• [Data for processing]
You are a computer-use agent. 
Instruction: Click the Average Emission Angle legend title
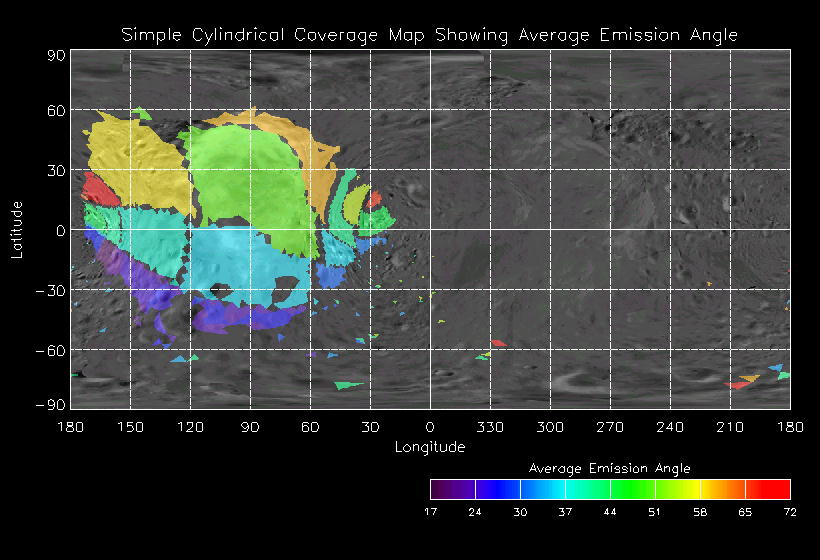(609, 468)
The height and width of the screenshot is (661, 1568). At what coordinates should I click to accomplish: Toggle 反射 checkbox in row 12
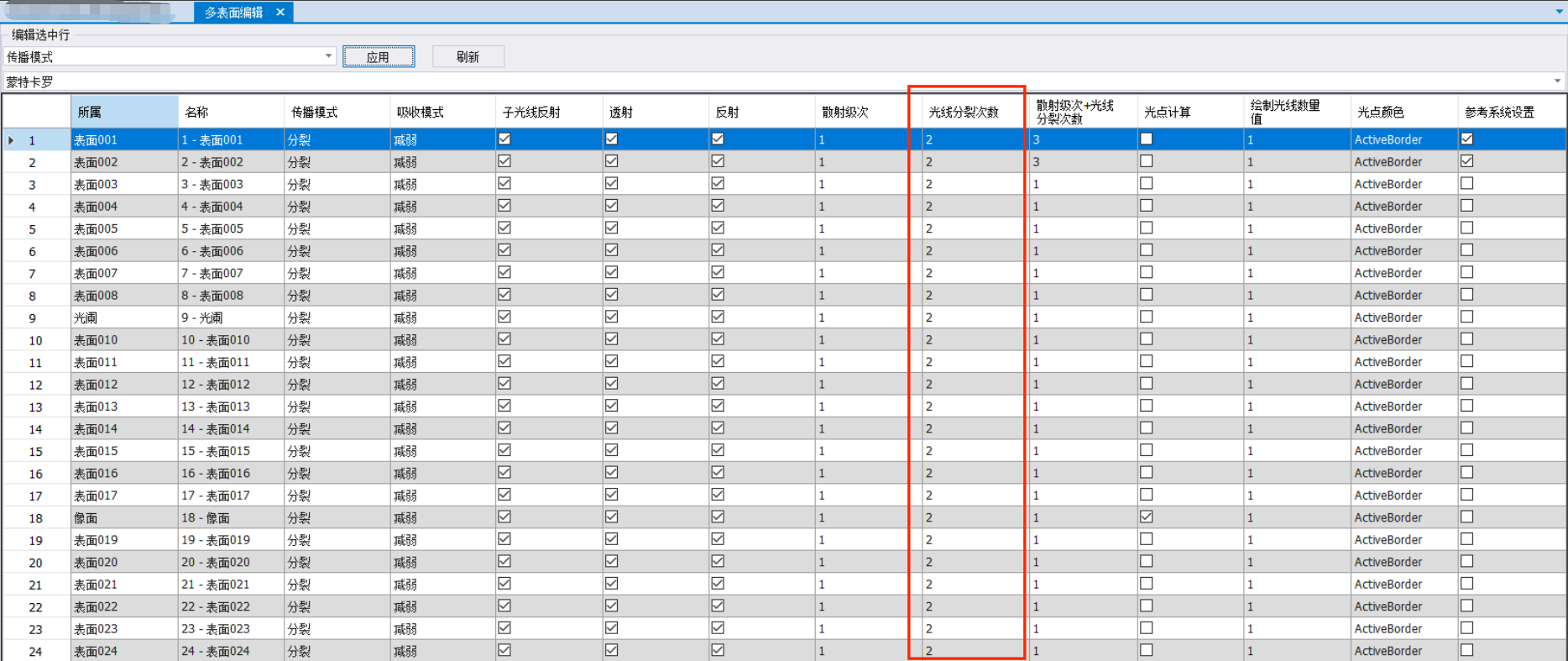point(718,384)
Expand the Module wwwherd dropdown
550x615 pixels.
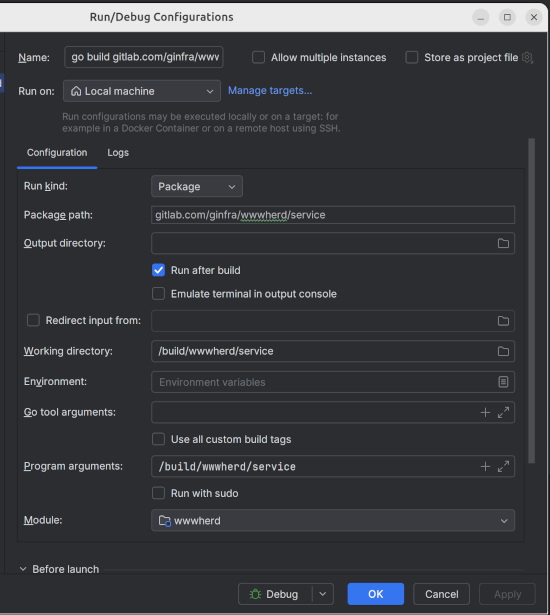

• [Task brief]
Pick up at the line containing "The height and" and copy each line exactly until the data ends, including that last line; copy no pictures.

• [Answer section]
The height and width of the screenshot is (661, 1568). At what coordinates should I click to accomplish: Toggle 反射 checkbox in row 12
point(718,384)
Expand the Module wwwherd dropdown
550x615 pixels.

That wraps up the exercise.